Submitted by Nick An (Emory University)
For someone who’s deathly afraid of drowning, scuba diving was NOT on my bucket list of things to do. But I always had a fascination for the ocean sciences, even with my fear of drowning. So when the opportunity to study coral reefs in Belize came up through Keck, I decided to get over my fears for this once in a lifetime opportunity. Before we got out into the open ocean for the scuba certification, we spent the first week at Washington and Lee practicing scuba diving in the pool. It went okay at first… but at certain points I couldn’t master some techniques and the panics and doubts started settling in again, the fear lingering in the back of my mind. Many of my other team members seemed like naturals which only seemed to add onto my insecurities.
However, with extra sessions and encouragement by Karl, my scuba instructor, I felt that I was getting the hang of it. I felt more confident and although I was initially scared of doing the same techniques out in the ocean, I aced them! My professors and friends all cheered for me and it was honestly one of my proudest moments.
We went out beyond the reef crest on a 60 feet dive in the open ocean as our final “check out dive” to get the certification. It’s hard to fully put into words the awe I felt from the experience. It truly was like entering a different planet. The weightlessness from scuba diving felt I was drifting through space. I swam with sea turtles, watched as three reef sharks pass by, and saw bright fluorescent tube sponges. There were grand canyons at least 20 feet deep that we swam through. I don’t know why Ariel ever wanted to leave the ocean, because I could have stayed in this world forever (alas, there are oxygen limits).
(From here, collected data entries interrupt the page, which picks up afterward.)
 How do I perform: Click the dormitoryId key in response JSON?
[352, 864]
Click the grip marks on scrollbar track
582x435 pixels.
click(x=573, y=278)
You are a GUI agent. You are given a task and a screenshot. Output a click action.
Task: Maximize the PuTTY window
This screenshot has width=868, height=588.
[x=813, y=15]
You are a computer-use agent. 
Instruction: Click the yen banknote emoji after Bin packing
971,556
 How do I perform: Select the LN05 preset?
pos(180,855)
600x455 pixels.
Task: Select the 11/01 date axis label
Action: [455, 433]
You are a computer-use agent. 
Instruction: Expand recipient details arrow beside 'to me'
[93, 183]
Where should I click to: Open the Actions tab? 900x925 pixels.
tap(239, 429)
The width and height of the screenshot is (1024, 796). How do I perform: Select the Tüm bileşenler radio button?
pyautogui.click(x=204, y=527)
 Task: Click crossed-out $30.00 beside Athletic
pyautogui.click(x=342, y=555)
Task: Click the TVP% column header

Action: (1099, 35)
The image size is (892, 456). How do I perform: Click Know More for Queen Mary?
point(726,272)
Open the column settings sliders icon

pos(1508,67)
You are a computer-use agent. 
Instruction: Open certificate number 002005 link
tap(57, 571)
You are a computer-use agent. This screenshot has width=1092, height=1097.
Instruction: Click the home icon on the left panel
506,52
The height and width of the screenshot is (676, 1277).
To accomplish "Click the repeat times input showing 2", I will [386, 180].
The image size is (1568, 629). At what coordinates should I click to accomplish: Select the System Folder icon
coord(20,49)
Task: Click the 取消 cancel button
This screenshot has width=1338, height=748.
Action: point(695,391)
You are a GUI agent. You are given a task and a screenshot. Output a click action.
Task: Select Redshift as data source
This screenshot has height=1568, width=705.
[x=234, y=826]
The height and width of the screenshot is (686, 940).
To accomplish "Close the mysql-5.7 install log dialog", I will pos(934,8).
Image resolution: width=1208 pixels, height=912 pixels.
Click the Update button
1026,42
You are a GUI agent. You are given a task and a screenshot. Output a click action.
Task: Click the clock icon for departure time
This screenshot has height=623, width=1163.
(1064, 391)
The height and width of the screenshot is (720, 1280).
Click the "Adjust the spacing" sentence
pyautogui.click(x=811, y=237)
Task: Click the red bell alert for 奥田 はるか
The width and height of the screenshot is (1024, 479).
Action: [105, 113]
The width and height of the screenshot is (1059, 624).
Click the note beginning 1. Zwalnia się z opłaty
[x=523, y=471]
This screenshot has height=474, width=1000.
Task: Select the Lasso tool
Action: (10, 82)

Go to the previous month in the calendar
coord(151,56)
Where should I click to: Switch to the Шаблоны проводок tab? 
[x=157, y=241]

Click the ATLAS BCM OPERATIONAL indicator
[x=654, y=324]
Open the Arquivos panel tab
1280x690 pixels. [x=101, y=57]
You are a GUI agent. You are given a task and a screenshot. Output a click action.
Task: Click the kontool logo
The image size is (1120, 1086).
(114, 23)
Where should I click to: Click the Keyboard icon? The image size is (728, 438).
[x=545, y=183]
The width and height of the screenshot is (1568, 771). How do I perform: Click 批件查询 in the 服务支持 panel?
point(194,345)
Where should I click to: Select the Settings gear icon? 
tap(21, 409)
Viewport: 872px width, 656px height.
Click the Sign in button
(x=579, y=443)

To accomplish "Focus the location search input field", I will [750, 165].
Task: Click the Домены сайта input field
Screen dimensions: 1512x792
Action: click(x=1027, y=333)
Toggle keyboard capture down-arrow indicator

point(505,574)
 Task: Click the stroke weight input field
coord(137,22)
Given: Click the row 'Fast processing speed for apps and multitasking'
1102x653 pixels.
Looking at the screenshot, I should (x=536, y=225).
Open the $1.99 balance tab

The best part? I got to scuba dive every day for the rest of the two weeks in Belize as part of our field work. I couldn’t believe I was getting paid to do this research, being out and studying these beautiful and diverse coral ecosystems. We took more than a hundred pictures to calculate how much the corals were declining back in the lab as well as generating 3D models, along with marking down populations of other marine life such as algae, damselfish, and sea urchins that are important indicators of coral health. The time to leave Belize came too soon, but I walked out of it much more confident in myself and a much deeper appreciation for the ocean and coral reefs, as well as how fieldwork research can be used to help protect these vulnerable ecosystems.